(Stored items)
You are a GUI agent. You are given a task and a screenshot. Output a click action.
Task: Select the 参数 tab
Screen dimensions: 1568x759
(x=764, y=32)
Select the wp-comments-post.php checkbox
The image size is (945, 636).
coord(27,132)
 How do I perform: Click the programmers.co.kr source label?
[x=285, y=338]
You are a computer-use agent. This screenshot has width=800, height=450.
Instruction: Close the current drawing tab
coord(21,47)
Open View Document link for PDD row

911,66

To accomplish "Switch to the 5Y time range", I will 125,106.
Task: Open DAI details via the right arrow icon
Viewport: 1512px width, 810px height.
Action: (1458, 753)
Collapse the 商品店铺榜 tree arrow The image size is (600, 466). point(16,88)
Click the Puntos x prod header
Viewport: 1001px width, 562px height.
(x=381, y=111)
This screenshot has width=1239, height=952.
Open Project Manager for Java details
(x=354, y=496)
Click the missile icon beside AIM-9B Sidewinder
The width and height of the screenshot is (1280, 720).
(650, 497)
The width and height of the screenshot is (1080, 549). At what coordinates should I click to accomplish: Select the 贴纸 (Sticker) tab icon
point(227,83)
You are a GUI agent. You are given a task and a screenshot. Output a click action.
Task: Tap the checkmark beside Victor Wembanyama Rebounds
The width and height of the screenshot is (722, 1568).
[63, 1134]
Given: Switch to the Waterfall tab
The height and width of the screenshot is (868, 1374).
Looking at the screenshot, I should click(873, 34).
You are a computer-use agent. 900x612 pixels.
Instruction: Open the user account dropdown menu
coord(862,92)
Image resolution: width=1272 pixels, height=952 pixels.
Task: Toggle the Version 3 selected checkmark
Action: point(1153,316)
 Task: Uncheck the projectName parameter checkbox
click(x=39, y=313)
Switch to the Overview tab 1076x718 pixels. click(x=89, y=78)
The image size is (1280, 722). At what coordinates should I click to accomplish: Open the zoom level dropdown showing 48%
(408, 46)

Required action = In the records above, some lines hold the word "agent"; copy each such line.

Result =
You are a GUI agent. You are given a task and a screenshot. Output a click action.
You are a computer-use agent. This screenshot has width=800, height=450.
You are a GUI agent. You are given a task and a screenshot. Output a click action.
You are a computer-use agent. 900x612 pixels.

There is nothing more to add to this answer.